If pictures appear in the lines below, skip them and copy exactly the lines from the one containing "The height and" through the one containing "The image size is (868, 401).", and nothing else.
━━━━━ Data shown
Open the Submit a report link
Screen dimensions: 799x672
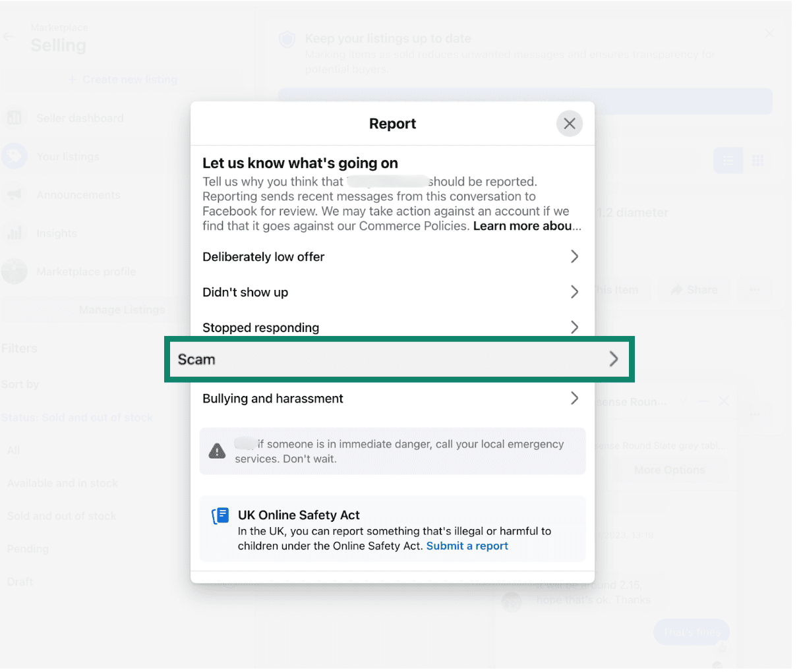click(x=467, y=546)
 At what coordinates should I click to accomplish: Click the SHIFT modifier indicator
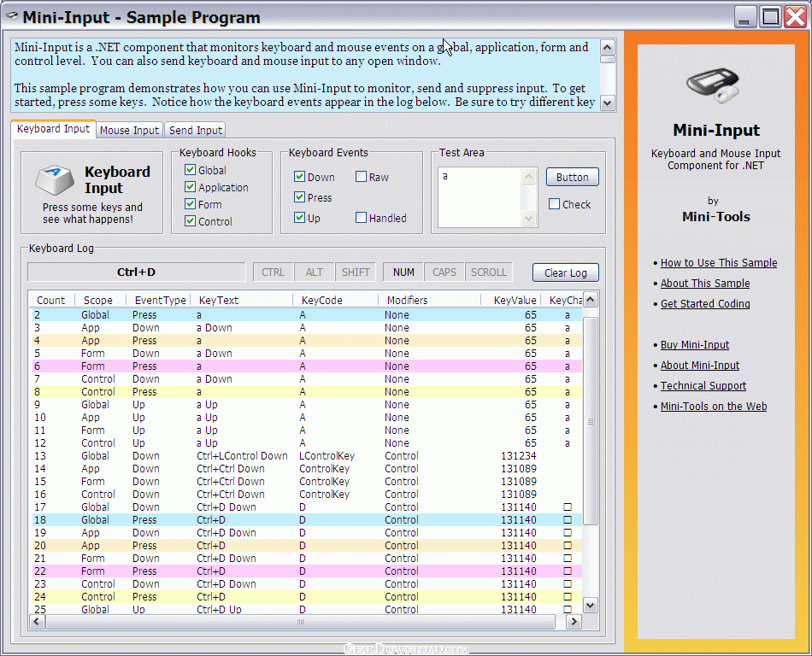[356, 272]
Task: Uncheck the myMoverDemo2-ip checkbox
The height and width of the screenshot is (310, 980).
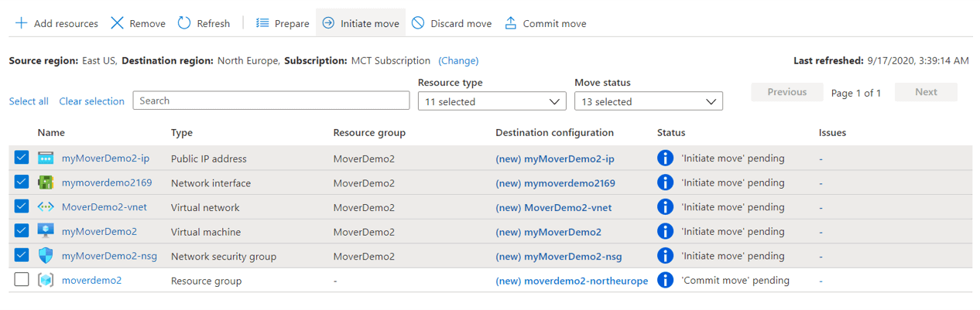Action: coord(22,158)
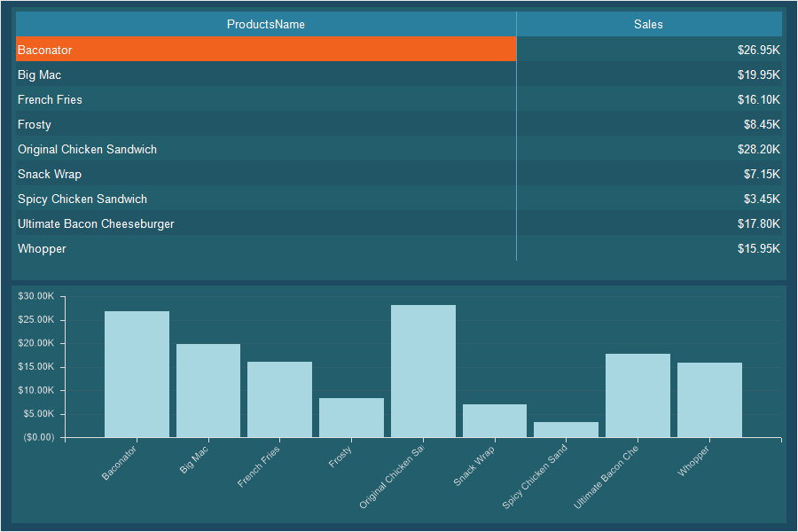The image size is (798, 532).
Task: Sort by the Sales column header
Action: point(648,24)
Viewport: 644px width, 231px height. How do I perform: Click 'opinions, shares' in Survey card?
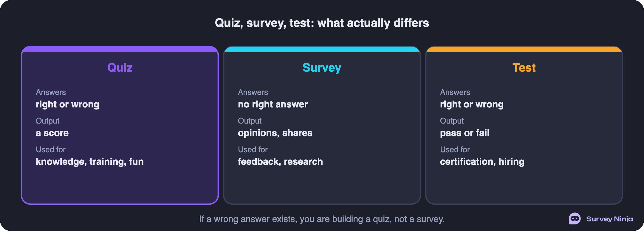click(275, 133)
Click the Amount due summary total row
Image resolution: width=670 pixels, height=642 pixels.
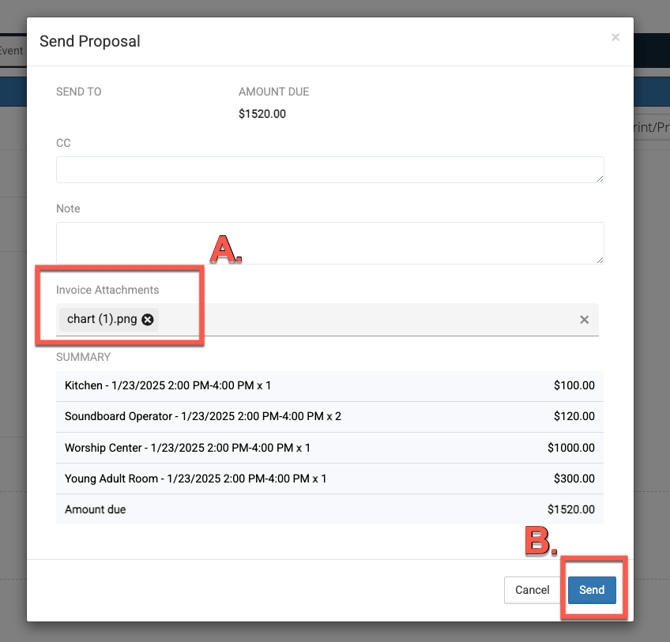pos(329,509)
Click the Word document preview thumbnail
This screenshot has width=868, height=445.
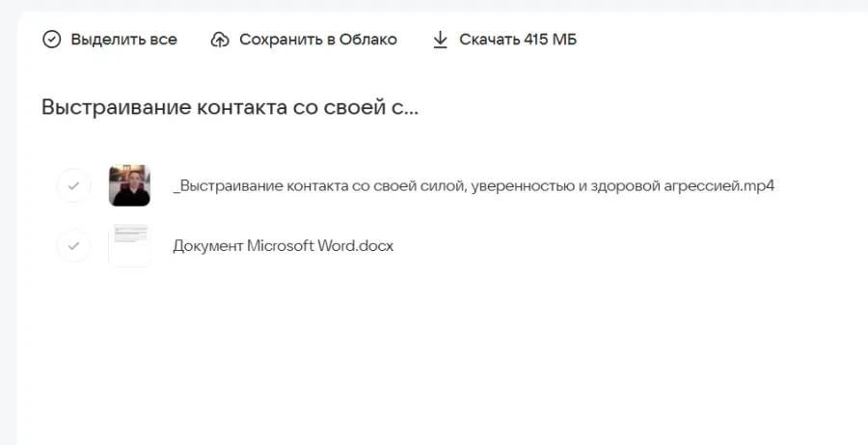[129, 245]
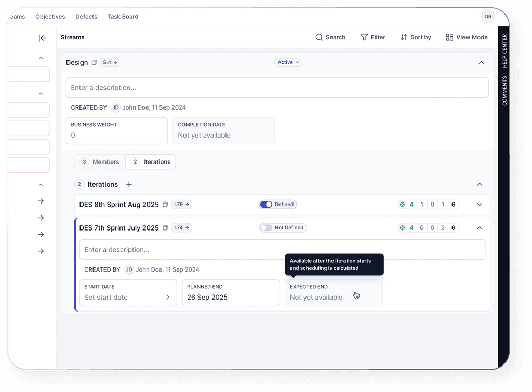
Task: Collapse the left sidebar with arrow icon
Action: 43,38
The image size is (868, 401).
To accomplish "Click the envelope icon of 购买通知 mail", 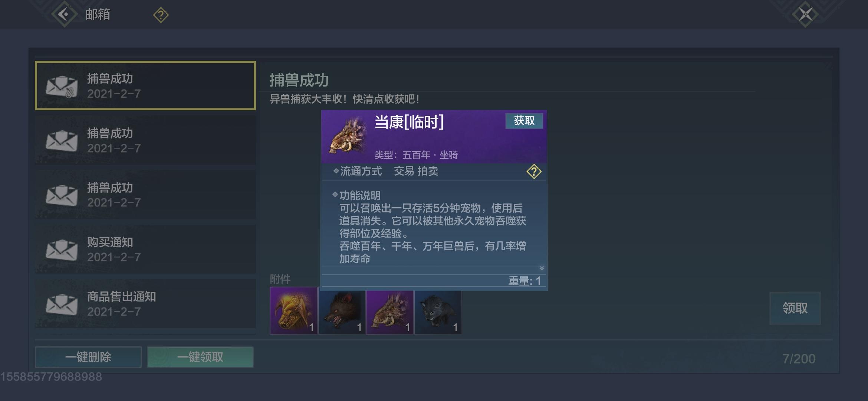I will (62, 250).
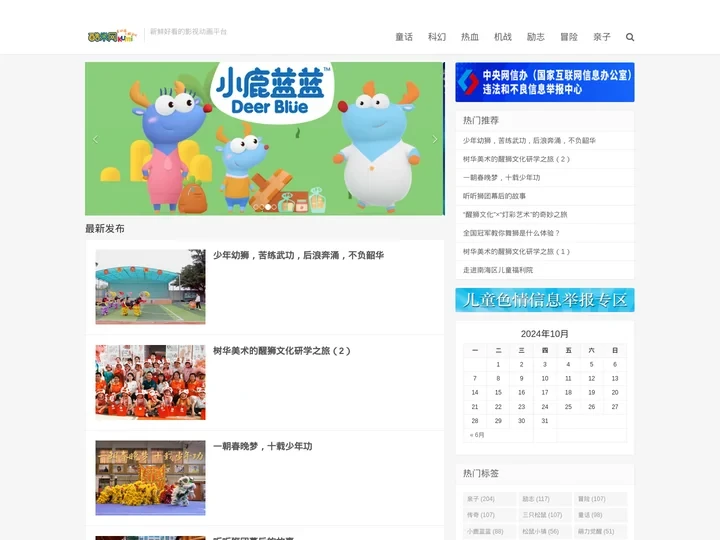Screen dimensions: 720x540
Task: Switch to the 科幻 category
Action: click(x=437, y=37)
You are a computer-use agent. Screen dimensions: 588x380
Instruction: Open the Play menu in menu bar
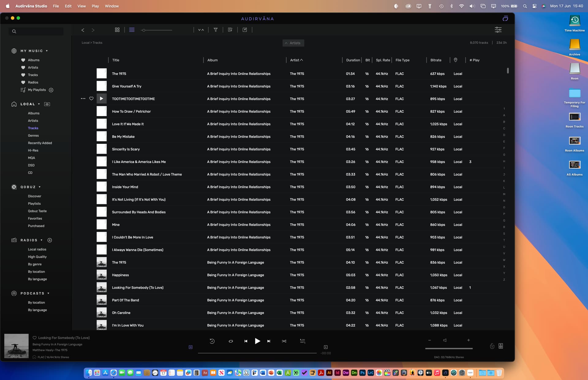pyautogui.click(x=95, y=6)
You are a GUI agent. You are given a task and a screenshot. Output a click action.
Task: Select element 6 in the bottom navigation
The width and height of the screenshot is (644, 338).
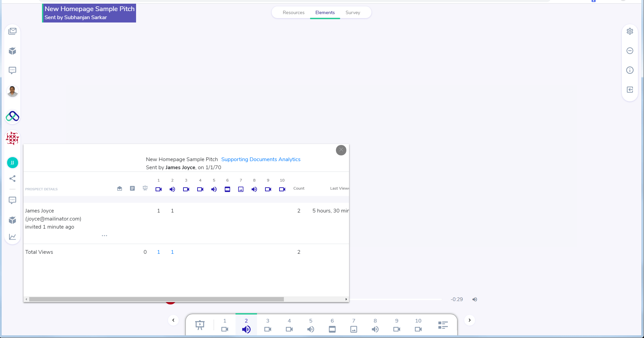[x=332, y=325]
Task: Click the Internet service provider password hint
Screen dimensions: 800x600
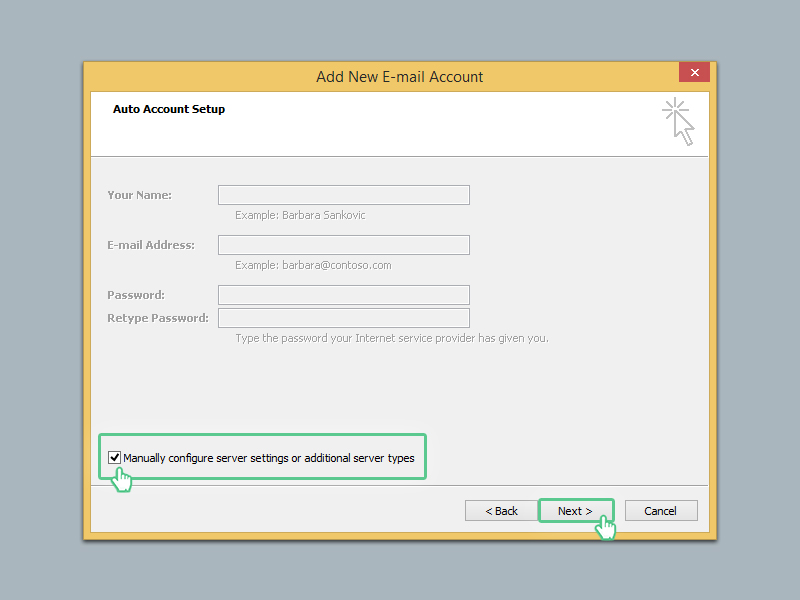Action: 392,338
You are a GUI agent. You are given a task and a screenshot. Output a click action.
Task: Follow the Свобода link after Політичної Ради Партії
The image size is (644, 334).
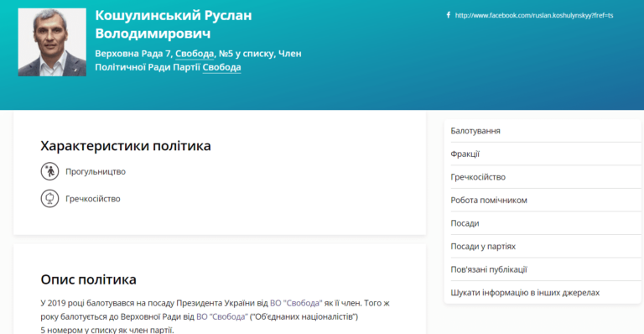pos(221,67)
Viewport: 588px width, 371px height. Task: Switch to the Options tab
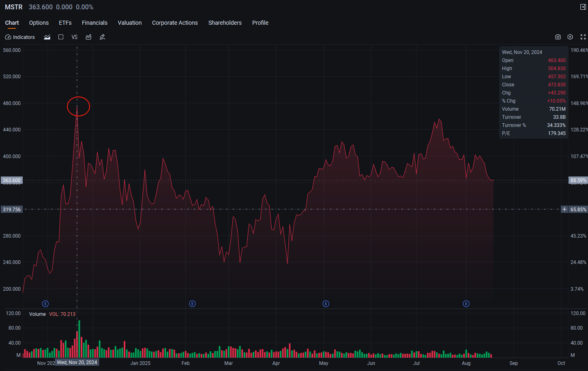click(39, 23)
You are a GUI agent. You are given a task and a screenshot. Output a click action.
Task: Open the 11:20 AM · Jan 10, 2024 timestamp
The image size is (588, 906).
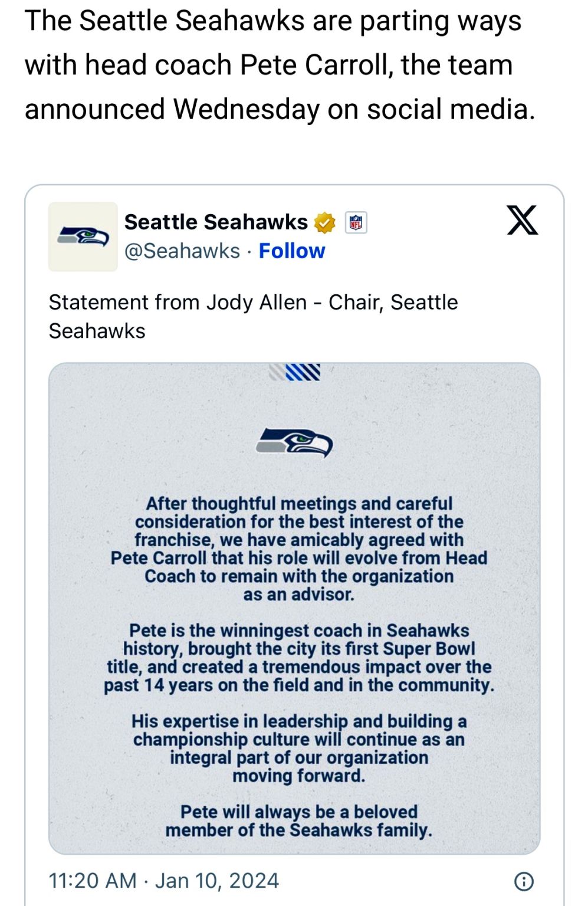coord(164,881)
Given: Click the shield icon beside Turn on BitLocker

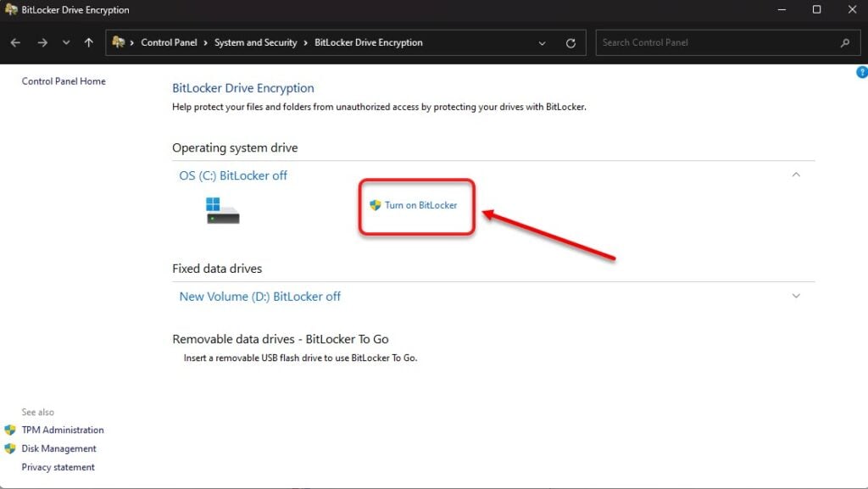Looking at the screenshot, I should click(376, 205).
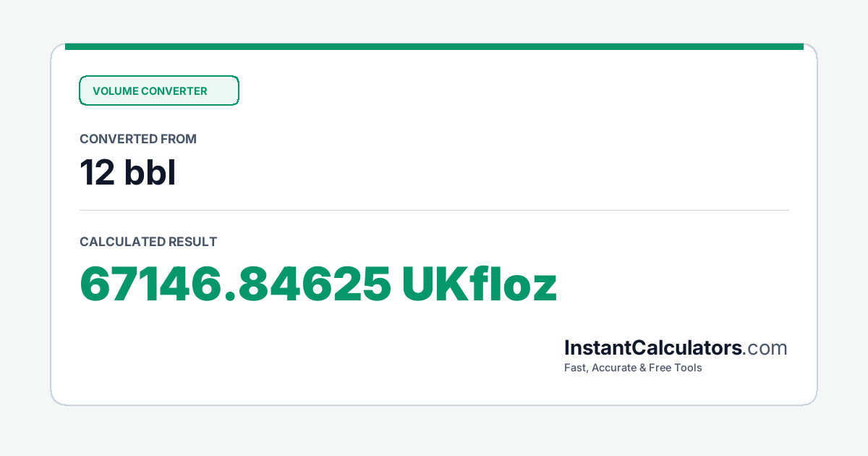
Task: Select the number 12 in source value
Action: click(x=97, y=172)
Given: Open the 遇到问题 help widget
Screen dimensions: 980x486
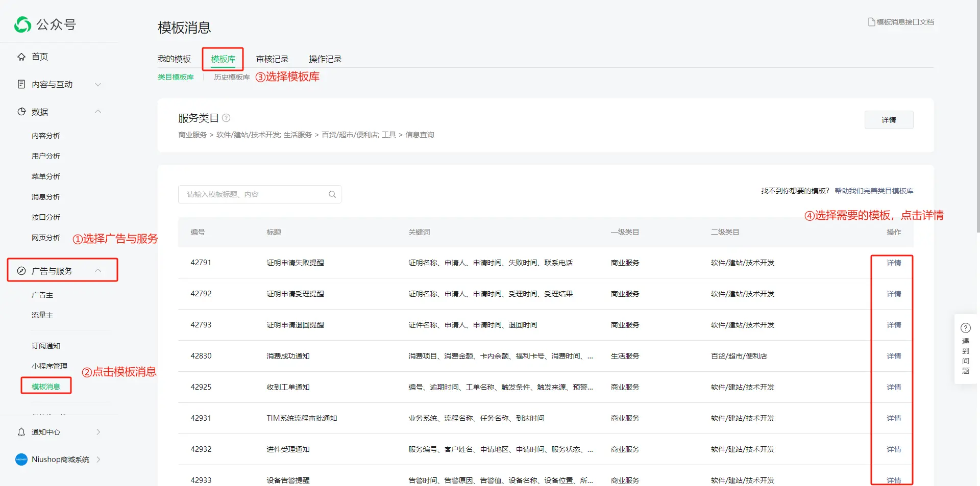Looking at the screenshot, I should click(965, 349).
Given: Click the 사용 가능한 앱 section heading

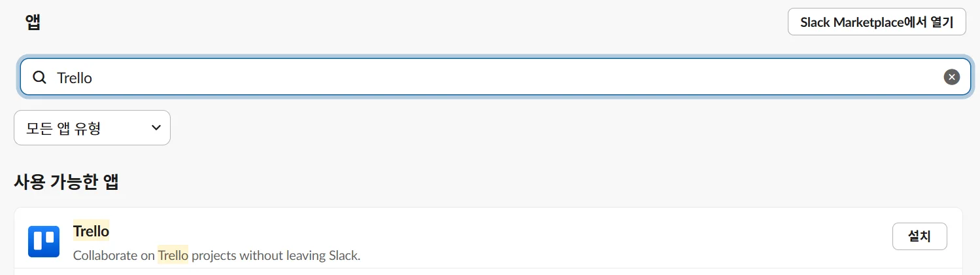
━━━━━━━━━━
#### [Response to this exercise]
The height and width of the screenshot is (310, 980).
Action: coord(22,158)
The image size is (798, 532).
Task: Sort by the Sales column header
Action: point(648,24)
Viewport: 644px width, 231px height. How do I perform: Click 'opinions, shares' in Survey card?
click(275, 133)
Click the Amount due summary total row
Image resolution: width=670 pixels, height=642 pixels.
pos(329,509)
Click the Word document preview thumbnail
This screenshot has width=868, height=445.
[129, 245]
Task: Collapse the left sidebar with arrow icon
Action: 43,38
The image size is (868, 401).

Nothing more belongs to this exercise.